### Goal of the exercise
Return exactly the span of lines in the following data that opens with the line containing "Maximize the profile wizard window" and closes with the line containing "You are a computer-use agent. Viewport: 1200px". Include nothing else.

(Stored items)

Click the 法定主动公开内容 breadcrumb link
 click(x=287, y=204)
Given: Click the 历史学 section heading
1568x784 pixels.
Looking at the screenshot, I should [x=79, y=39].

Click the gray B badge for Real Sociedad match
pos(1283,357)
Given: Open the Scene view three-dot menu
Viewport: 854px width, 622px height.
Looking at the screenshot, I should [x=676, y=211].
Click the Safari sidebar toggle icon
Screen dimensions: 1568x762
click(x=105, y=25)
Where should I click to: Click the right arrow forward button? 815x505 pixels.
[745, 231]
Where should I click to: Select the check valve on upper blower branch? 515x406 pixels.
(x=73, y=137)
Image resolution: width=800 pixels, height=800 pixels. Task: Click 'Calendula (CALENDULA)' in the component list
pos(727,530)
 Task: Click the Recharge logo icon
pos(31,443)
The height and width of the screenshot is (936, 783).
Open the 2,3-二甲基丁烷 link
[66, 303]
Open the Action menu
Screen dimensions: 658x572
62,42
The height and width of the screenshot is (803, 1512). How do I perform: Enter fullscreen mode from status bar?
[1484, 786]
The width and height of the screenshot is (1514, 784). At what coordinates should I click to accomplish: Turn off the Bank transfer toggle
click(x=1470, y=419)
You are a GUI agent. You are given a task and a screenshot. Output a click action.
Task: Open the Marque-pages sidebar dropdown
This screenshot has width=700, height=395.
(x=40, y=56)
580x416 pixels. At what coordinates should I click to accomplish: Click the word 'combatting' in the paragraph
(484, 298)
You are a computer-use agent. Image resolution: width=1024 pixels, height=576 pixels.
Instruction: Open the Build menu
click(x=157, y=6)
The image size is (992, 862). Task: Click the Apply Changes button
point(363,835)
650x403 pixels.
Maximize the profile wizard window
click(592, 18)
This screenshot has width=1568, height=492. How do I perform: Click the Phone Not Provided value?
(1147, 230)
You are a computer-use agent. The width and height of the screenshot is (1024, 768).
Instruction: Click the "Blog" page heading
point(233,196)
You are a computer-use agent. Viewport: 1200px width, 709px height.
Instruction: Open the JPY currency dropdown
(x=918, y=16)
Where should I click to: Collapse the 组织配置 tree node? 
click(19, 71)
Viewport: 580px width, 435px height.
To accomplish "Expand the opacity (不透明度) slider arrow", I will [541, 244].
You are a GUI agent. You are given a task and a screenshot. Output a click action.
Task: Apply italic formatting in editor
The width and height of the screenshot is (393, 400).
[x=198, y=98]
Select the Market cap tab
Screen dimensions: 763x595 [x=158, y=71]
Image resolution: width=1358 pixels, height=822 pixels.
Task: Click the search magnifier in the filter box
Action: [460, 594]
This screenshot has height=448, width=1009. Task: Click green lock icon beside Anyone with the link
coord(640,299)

### Task answer
Maximize the profile wizard window
click(592, 18)
This screenshot has width=1568, height=492. How do I perform: Click the Phone Not Provided value?
(1147, 230)
You are a computer-use agent. The width and height of the screenshot is (1024, 768).
Instruction: Click the "Blog" page heading
point(233,196)
You are a computer-use agent. Viewport: 1200px width, 709px height.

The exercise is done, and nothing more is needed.